→ WHAT IS REQUIRED:
Using the material below, state how many of its lines contain the string "height", with no other words.

→ GIVEN DATA:

---------------

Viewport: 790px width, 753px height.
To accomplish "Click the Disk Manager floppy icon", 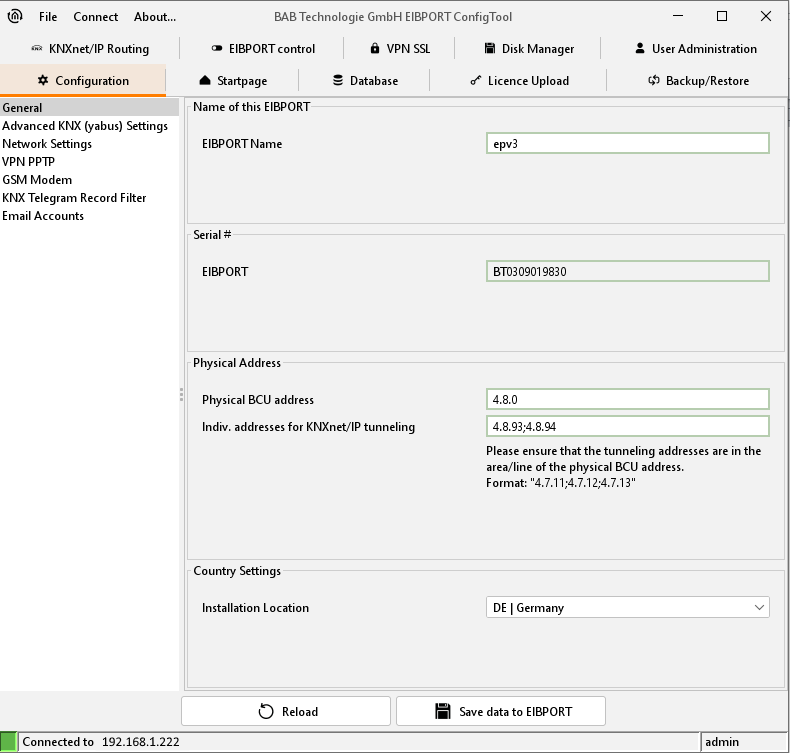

---------------

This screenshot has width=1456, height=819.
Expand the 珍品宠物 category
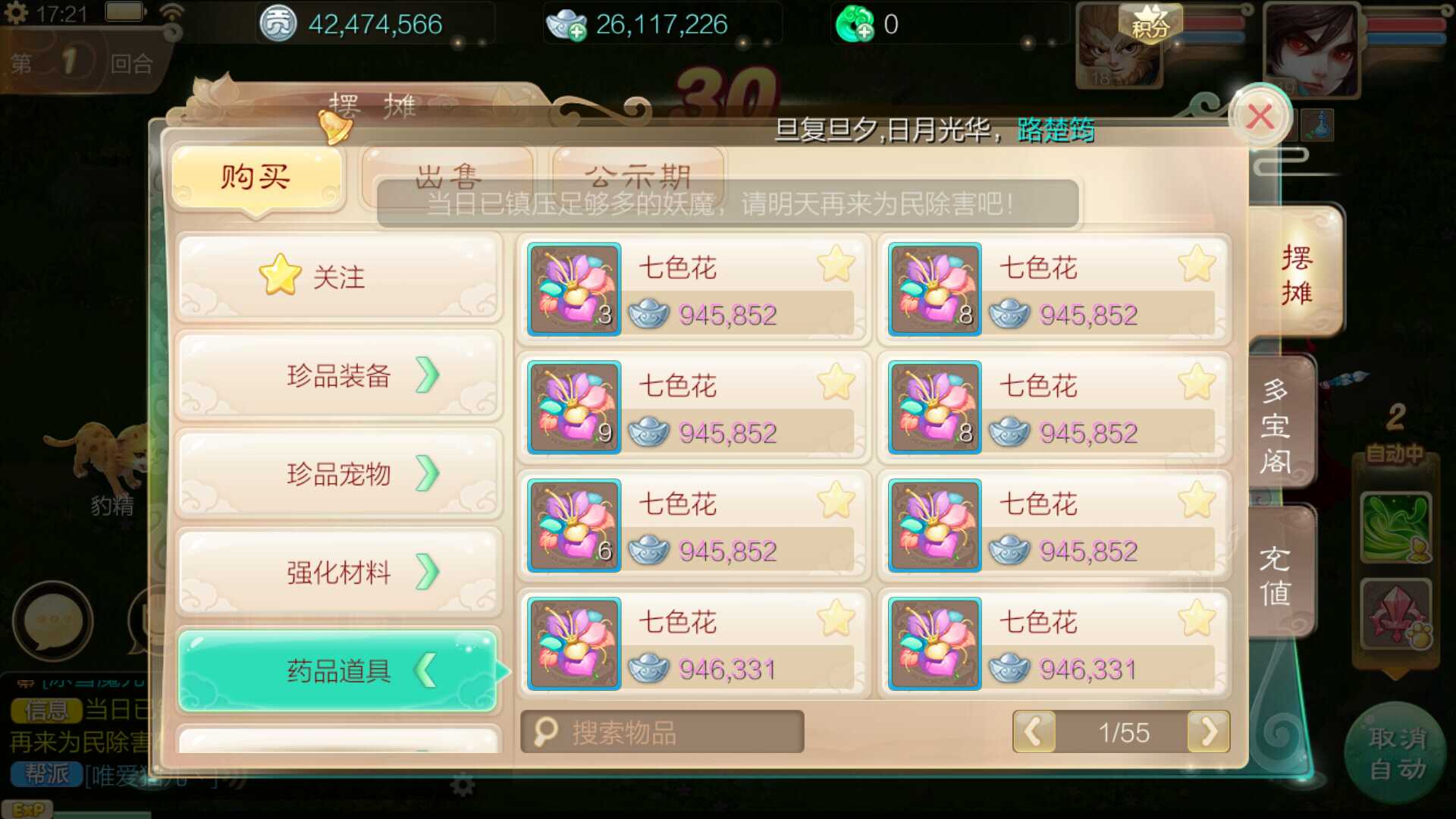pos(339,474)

---------------

→ RESPONSE AREA:
2